Another example: Comcast is said to have slowed down streaming from Netflix, perhaps as prelude to an agreement in which Netflix paid for better service. Hard-nosed business practice — or something else?
Let’s face it, we all hate our cable companies, but what do the experts say? Some thoughts from colleagues:
- Whining? Is this a legit complaint or part of a Netflix PR campaign?
- Free? One of the fundamentals of economics: if something is free, people will use too much of it. Any sensible arrangement will charge — somehow — for internet use. And Netflix is one of the largest users.
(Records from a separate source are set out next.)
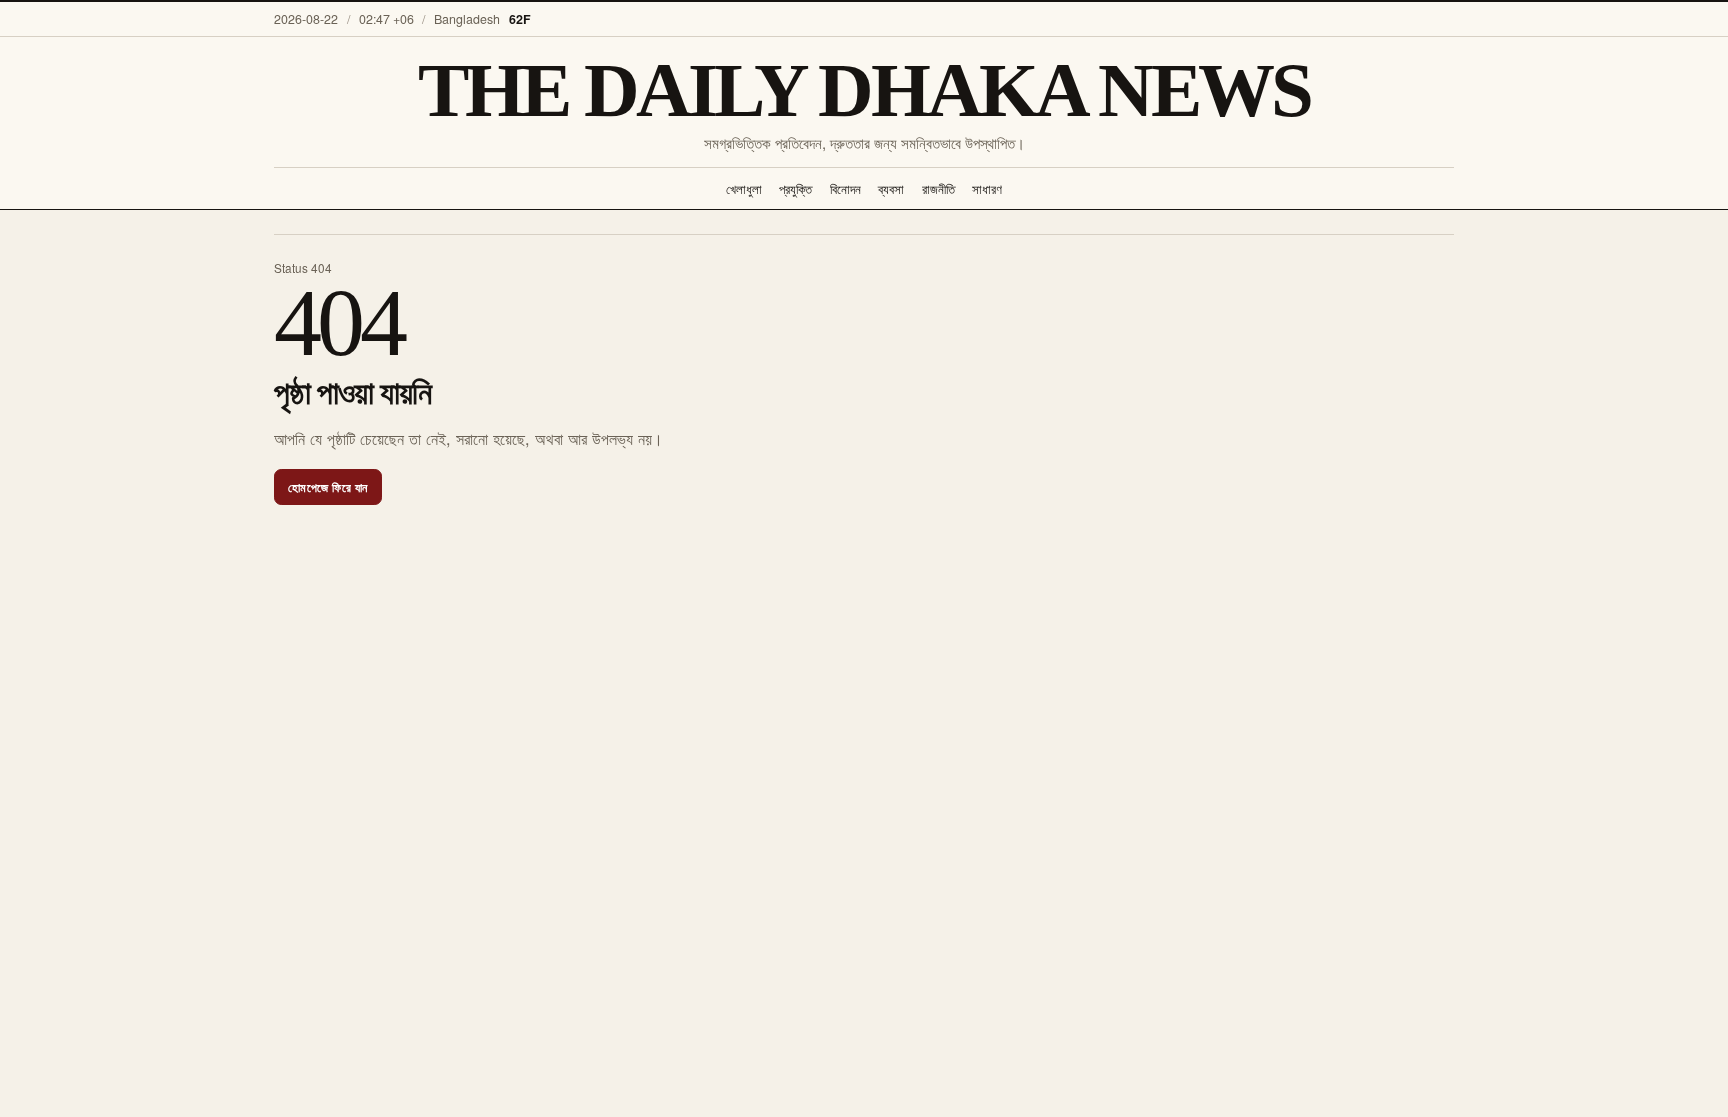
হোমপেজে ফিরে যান (328, 487)
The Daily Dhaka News (864, 91)
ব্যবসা (891, 188)
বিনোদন (845, 188)
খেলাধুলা (744, 188)
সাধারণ (987, 188)
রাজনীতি (938, 188)
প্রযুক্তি (795, 188)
- Illegal? Did Comcast cross a legal line if/when they slowed down access to Netflix? What makes this different from Amazon is that internet providers are often local monopolies, so antitrust law kicks in differently. For similar reasons, one of the conditions of the Comcast-NBCUniversal merger was a requirement that Comcast allow “non-discriminatory” access to its broadband network. (This and more in the Kwoka-White casebook.)
- Lost opportunity? Google makes a point out of the Adam Brandenburger playbook: look for common interests. In this case: locate Netflix servers in the same place as the internet provider. That lightens the load on the system, which is good for both Netflix and the internet provider. (But to return to the first point: Why is Google saying this?)